08 December 2017 |
How to Build a Brand Funnel in Q using R
Have you been in a situation where you need to update a KPI summary, and you want everything within the one table? This is particularly handy for tracking where you can automatically pull together different bits of information into one summary table. The summary might also involve some kind of computation (e.g. taking the average of some numbers in the table). All this can be accomplished in Q – and it’s easier than you might have suspected.
To illustrate this how this is done, I’m going to create a table that represents the concept of a brand funnel (similar to a purchase funnel). The final result will look like this:
The data therein is often represented visually with the image of a funnel – as we do in this example dashboard. I have three separate questions that feed into the table: Awareness, Consideration and Preferred Cola (called Main Brand in my table above). I then calculate a Ratio as a fourth line (using the Consider figure divided by the Main figure for each brand).
You could potentially apply the procedure to any KPI summary or creation of a brand index. It just involves a bit of simple R code with the application of some basic logic.
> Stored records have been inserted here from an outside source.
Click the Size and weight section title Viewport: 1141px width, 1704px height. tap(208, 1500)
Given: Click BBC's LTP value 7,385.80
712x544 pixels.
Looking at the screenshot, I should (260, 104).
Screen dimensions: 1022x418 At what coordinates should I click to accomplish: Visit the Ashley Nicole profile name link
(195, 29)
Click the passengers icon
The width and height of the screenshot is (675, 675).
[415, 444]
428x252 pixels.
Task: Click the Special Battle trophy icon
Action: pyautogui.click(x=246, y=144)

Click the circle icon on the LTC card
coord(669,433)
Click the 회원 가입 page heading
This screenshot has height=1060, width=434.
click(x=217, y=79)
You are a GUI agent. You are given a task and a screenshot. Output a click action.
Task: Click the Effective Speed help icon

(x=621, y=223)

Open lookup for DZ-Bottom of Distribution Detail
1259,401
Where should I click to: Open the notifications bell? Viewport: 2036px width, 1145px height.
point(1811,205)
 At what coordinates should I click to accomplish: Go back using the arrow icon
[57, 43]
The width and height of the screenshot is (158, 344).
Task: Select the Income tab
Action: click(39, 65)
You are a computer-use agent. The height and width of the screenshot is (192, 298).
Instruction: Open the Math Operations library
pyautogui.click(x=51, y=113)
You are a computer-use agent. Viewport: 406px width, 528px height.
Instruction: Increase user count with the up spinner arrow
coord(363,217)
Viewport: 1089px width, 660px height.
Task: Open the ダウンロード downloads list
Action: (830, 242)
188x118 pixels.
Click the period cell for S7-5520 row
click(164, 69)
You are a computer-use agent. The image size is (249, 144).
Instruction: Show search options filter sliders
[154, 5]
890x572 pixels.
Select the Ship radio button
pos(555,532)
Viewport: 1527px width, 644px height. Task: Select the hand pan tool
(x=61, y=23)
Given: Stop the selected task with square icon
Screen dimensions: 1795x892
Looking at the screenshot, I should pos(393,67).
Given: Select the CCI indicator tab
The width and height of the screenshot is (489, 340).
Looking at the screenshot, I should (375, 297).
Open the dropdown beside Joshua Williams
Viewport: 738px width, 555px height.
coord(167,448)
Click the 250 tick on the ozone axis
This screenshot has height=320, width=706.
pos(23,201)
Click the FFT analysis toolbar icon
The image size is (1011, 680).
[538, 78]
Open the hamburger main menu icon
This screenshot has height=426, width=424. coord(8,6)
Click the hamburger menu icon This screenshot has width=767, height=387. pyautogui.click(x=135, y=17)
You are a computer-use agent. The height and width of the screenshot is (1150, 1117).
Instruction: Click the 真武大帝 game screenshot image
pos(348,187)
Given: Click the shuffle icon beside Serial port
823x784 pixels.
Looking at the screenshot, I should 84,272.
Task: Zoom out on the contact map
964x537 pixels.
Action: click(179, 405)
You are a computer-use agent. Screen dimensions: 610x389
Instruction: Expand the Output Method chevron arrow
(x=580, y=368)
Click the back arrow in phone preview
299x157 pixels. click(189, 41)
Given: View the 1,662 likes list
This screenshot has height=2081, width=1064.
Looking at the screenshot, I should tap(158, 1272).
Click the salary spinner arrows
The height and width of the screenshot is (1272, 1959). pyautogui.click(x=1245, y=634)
In this post, I’ll explain step by step how I made the above table. The key steps we’ll go through are:
- Setting up your source tables
- Creating an R output
- Collating reference names
- Writing some instructions (in code)
- Organising your work
For that reason, I’ve broken up the fourth step above into bits to show you how it works, line by line. As a result, this post also serves as an introduction to working with R to those who are new to it! (Don’t worry, it’s not THAT scary).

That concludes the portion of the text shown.